Even within the talc category, differences matter. Cosmetic or pharmaceutical grades call for ultra-low levels of iron, manganese, and trace heavy metals, along with near-zero microbiological content. Paint and coatings need a particular median particle size, specific surface area, and controlled oil demand. Typical fillers cannot offer the same combination of softness, lubricity, and inertness as talc from a manufacturer committed to strict quality controls.
We recognize concern among both users and regulators regarding historical safety discussions around talc. While dust control at the plant is non-negotiable, the conversation must include geology. Talc mined from the right locations, with robust analytical oversight, presents minimal risk. We deploy both old-fashioned and modern tools—polarized light microscopy, scanning electron microscopy, and X-ray diffraction—to profile each lot before it enters processing. Our team documents everything, and those records trace back decades.
On the shipping floor, we monitor not only moisture and blend homogeneity but also microbial count, heavy metals, and trace volatile organic compounds. Failures trigger immediate reviews by plant chemists. Dust management gets attention in our packaging choices. We use low-dust, airtight bags for high purity grades, and external liners where humidity or contamination risks run high.

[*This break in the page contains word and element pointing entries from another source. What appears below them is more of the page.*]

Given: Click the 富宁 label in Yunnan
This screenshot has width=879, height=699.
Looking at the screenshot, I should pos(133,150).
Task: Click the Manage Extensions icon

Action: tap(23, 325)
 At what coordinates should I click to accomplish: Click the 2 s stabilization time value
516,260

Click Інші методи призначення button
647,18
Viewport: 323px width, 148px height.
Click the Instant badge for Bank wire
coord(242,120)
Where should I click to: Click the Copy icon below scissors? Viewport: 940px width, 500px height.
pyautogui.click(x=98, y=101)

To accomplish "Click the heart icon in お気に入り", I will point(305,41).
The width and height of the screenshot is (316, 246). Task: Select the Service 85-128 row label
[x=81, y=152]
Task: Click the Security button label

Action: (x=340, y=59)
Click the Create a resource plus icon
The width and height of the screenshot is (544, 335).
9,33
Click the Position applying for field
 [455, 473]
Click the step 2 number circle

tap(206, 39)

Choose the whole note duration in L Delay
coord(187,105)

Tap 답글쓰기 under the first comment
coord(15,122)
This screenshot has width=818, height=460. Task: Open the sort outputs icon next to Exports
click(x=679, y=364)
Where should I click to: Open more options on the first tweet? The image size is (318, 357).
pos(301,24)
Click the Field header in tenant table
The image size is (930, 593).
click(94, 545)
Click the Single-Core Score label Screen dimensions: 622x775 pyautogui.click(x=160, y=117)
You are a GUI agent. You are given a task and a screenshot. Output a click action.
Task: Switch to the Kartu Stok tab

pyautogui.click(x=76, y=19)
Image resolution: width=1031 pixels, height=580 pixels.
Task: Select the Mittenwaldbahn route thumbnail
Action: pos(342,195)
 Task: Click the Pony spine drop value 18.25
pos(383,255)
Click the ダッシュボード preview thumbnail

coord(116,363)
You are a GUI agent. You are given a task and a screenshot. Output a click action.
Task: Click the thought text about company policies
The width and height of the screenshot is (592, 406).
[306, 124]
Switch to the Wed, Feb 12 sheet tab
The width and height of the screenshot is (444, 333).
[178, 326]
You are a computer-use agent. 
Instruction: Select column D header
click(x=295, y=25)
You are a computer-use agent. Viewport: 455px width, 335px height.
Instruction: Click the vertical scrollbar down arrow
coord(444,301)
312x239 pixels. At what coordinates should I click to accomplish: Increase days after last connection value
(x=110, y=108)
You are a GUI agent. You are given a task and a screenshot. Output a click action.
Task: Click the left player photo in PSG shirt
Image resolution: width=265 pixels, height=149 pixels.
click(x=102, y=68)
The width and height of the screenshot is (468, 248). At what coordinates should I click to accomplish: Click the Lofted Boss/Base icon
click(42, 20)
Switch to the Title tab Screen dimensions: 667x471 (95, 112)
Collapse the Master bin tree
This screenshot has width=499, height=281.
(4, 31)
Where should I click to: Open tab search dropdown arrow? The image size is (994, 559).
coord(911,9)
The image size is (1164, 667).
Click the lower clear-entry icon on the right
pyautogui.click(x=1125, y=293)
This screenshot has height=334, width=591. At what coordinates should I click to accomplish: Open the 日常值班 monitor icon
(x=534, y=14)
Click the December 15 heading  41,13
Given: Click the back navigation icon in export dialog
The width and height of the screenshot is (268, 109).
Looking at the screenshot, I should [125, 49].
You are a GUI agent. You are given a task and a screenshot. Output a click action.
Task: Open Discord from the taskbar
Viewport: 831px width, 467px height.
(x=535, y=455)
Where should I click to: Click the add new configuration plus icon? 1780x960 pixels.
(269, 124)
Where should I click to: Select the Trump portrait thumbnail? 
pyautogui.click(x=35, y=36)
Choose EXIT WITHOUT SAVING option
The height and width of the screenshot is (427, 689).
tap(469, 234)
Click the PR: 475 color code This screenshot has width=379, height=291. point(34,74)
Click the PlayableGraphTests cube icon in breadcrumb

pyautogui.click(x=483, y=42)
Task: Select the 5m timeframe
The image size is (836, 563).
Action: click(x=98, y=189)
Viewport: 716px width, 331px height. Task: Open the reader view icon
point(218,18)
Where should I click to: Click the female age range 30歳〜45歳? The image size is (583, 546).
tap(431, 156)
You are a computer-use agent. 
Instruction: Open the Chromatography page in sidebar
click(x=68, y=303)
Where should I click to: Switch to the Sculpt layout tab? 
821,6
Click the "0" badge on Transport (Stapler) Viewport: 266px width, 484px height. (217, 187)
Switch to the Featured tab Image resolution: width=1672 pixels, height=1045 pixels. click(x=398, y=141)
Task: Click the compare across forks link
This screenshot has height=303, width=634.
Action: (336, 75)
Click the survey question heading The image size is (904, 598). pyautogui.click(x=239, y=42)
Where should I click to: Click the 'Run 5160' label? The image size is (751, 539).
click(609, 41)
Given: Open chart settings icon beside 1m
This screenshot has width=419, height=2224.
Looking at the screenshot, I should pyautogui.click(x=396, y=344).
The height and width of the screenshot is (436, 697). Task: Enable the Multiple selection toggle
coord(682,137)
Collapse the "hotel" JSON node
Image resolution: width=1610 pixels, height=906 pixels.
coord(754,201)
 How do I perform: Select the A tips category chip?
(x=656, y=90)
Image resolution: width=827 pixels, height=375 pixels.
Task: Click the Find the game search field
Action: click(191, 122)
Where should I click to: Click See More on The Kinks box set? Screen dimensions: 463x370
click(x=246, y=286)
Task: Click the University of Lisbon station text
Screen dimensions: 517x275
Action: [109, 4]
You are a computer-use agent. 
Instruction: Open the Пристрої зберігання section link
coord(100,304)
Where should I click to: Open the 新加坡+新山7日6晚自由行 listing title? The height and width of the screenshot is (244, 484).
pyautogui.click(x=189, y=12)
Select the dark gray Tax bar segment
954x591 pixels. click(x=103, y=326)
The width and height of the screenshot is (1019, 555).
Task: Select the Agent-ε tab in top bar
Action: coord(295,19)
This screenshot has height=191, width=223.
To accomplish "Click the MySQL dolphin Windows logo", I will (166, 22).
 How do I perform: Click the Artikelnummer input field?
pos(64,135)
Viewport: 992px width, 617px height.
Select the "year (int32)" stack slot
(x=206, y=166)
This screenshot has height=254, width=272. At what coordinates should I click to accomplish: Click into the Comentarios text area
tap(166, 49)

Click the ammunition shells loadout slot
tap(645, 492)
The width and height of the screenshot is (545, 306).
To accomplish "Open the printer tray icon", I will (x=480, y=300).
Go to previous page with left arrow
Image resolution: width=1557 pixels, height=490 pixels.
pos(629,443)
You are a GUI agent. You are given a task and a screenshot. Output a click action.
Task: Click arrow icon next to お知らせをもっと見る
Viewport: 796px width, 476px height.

We invest in staff training and regular equipment upgrades. Skills at the plant matter as much as inputs. Most technical issues trace back to either a bad mineral lot or poor handling on the mill. Plant managers share data freely—if one station catches drift in particle size or brightness, the line pauses, not because of rules but because everyone understands the long-term value of protecting the line's reputation.
Down the line, advances in mineral beneficiation and more stringent regulatory frameworks will shape what manufacturers produce. We continue testing new separation techniques—magnetic, electrostatic, and flotation-based—to isolate even finer, purer crystals. Customer expectations grow year by year. Cosmetics brands now ask not just about mineral purity, but carbon footprints, traceability, and labor standards in the supply chain.
Our answer isn’t in greenwashing. Instead, the team invests in renewable energy sources, logistics efficiency (fewer, larger load shipments), and social license to operate. In the long run, these actions keep mines open and support strong community relations. For buyers, this means year-in and year-out access to the same high-performance talc without fear of interruption.
Investment flows not just into plants, but people. We support ongoing education and technical exchanges with global partners. Open days at mines give communities and customers a look at quarrying, environmental monitoring, and reclamation. For us, the story of talc will always be grounded in geology, technology, and people driving new applications and higher standards.
Direct manufacturers never see talc as just another industrial mineral. Generations of expertise inform each load, every new application, and the development of specialty grades needed by fast-changing industries. Control over every step, from the mine to the packaging floor, solves problems for customers and lets us react to shifts in supply and demand quickly.
Markets grow more complicated each year, but the need for honest, reliable mineral supply persists. For buyers in plastics, paper, ceramics, or cosmetics, sourcing from a dedicated manufacturer means more than avoiding surprise failures. It gives access to real expertise, consistent products, and a history of diligent problem-solving. In our experience, that level of partnership drives real progress, allowing our customers to innovate confidently and set new standards in their own industries.